◆ WORK REQUEST: Your answer should consist of each line from the data below that contains "dropdown".

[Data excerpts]
--*--

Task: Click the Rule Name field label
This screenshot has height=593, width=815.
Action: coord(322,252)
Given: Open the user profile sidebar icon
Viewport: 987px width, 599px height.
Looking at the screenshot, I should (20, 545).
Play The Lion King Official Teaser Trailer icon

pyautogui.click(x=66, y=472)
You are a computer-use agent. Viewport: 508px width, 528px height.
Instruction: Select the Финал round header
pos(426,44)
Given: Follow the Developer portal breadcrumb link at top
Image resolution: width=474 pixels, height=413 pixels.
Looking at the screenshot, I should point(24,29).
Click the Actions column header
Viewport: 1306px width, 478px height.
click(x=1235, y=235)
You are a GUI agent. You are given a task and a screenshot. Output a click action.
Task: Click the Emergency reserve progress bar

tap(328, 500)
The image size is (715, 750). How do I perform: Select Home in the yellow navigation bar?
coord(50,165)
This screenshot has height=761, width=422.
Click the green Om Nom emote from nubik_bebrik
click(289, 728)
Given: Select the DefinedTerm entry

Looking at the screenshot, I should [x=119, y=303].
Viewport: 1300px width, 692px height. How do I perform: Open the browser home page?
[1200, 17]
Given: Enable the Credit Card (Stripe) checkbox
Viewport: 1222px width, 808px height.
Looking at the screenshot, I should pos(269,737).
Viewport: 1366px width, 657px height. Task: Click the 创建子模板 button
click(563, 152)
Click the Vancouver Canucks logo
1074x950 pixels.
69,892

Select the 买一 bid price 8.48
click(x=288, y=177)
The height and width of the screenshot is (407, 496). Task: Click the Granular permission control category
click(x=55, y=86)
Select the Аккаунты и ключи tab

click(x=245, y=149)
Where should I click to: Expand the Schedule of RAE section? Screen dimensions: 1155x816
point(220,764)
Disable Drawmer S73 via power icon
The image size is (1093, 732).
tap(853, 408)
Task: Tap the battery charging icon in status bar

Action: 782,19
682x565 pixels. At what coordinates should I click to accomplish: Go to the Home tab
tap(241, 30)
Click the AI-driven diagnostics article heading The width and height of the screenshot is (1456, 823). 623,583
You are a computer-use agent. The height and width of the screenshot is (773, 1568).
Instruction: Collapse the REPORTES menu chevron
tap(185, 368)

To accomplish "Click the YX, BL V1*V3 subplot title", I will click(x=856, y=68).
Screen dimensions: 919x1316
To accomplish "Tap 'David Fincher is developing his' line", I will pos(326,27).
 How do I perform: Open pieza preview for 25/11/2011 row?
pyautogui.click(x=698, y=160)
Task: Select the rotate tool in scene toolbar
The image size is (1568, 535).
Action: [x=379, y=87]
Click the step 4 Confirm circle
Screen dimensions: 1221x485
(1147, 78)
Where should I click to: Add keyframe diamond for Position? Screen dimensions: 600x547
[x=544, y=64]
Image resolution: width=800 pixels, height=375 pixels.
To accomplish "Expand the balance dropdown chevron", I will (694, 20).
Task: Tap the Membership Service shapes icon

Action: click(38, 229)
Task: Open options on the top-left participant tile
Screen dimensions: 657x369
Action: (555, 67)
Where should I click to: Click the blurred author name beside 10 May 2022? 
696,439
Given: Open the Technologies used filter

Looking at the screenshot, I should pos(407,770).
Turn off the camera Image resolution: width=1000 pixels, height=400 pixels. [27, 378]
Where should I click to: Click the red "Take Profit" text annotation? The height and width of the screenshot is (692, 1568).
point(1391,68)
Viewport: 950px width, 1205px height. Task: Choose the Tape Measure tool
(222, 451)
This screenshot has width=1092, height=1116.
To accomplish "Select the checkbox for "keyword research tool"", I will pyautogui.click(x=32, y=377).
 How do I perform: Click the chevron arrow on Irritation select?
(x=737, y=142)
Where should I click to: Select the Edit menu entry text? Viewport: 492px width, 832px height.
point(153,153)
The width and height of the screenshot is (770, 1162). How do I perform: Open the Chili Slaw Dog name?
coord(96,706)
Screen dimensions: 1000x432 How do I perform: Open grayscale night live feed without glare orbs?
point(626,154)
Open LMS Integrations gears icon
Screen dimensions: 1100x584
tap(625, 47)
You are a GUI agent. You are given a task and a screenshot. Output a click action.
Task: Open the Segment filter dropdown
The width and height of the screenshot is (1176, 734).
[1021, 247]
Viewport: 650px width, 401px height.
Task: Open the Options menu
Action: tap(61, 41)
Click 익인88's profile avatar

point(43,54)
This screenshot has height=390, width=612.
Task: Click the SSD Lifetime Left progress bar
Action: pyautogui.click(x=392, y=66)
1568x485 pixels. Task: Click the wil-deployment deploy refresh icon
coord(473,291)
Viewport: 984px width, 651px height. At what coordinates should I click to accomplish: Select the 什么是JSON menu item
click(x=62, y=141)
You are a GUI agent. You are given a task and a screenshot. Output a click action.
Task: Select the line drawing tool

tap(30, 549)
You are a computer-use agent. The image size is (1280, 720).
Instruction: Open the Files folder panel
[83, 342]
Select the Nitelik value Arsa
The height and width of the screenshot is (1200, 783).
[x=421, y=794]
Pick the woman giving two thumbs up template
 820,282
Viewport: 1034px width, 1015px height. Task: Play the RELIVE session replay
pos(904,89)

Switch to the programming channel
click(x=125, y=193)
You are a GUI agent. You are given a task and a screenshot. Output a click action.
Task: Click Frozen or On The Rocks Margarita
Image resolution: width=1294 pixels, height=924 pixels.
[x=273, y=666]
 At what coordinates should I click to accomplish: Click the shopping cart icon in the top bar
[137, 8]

--*--

◆ TASK ANSWER:
To accomplish "Expand the balance dropdown chevron", I will (694, 20).
Task: Open the Segment filter dropdown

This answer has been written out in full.